Старый Оливи пожелал узнать, что умеет делать Кармен, и, так как я дал ей наилучшие рекомендации, предложил принять ее на тех же условиях, на которых служил у нас уволившийся. Я сообщил это Гуидо, и тот, опечалившись, обескураженно почесал
— Как же мы можем предлагать ей жалованье меньше того, что она получает! А нельзя заставить Оливи назначить ей такое же?

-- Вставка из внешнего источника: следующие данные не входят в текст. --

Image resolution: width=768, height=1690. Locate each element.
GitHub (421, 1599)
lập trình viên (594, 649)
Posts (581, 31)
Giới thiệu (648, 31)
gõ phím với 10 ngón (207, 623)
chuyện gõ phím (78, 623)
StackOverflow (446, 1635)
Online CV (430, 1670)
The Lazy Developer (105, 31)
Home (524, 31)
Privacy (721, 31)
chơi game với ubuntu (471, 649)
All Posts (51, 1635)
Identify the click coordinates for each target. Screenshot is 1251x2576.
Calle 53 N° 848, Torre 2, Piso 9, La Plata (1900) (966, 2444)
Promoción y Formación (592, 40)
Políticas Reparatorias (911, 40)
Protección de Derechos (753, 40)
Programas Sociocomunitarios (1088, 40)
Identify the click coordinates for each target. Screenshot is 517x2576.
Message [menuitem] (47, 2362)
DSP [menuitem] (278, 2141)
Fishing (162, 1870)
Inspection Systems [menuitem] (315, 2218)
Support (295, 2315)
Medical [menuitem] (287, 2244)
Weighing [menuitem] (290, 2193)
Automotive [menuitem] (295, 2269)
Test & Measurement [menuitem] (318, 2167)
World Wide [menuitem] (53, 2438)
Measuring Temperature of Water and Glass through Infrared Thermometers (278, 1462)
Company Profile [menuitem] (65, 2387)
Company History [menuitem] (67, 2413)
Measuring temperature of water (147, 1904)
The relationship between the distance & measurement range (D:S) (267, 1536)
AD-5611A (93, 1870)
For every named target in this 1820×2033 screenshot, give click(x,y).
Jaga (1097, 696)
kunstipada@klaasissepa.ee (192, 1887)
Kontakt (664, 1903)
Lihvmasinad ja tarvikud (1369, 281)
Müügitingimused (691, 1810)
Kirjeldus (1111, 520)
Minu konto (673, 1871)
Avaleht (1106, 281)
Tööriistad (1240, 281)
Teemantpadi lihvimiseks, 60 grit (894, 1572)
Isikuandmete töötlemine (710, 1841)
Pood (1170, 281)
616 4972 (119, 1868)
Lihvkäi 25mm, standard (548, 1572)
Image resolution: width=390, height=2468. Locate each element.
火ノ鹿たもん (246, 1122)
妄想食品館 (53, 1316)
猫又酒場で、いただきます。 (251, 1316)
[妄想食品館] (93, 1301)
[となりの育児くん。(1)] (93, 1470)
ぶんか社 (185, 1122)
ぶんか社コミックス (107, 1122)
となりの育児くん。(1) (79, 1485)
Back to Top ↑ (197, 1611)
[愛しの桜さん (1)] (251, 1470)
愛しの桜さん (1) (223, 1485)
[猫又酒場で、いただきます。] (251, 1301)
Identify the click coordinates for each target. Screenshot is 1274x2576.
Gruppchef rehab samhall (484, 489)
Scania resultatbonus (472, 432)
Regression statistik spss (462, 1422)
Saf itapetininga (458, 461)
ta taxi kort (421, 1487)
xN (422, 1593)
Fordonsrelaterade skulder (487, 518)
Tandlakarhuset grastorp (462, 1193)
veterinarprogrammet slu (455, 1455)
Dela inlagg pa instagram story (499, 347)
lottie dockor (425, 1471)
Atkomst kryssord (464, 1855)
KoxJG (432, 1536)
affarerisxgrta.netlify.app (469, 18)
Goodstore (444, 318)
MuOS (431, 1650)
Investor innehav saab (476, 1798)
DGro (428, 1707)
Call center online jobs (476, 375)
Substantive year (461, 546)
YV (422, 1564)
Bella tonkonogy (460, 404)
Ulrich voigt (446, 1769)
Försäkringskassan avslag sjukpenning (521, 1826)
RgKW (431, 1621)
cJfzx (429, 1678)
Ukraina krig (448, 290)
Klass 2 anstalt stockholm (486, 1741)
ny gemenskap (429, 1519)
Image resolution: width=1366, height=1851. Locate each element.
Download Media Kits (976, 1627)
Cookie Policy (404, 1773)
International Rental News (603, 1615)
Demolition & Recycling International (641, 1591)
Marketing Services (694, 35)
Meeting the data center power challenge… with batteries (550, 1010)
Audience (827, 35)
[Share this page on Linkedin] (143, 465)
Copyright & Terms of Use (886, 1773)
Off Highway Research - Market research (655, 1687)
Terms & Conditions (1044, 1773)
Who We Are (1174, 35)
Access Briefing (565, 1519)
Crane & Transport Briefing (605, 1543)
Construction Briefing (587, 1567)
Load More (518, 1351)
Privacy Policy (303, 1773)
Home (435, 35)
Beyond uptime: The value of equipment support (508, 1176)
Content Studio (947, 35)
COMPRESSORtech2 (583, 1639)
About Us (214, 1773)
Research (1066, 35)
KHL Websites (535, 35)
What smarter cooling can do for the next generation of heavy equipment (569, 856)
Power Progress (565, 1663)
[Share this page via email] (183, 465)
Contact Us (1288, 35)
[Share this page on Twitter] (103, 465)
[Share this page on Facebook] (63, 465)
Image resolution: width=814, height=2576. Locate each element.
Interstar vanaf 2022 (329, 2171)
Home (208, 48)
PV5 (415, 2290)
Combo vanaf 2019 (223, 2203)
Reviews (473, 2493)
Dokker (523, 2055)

Я знал, что это невозможно, и потом, у Оливи не было в обычае, как у нас, считать себя женатым на своих секретаршах. Едва он заметит, что Кармен заслуживает на крону меньше назначенного ей жалованья, как он тут же без всякой жалости вычтет из него эту крону. В конце концов дело осталось в таком виде: Оливи так никогда и не получил от меня решительного ответа и ни разу им не поинтересовался, а Кармен продолжала поводить своими прекрасными очами в нашей конторе.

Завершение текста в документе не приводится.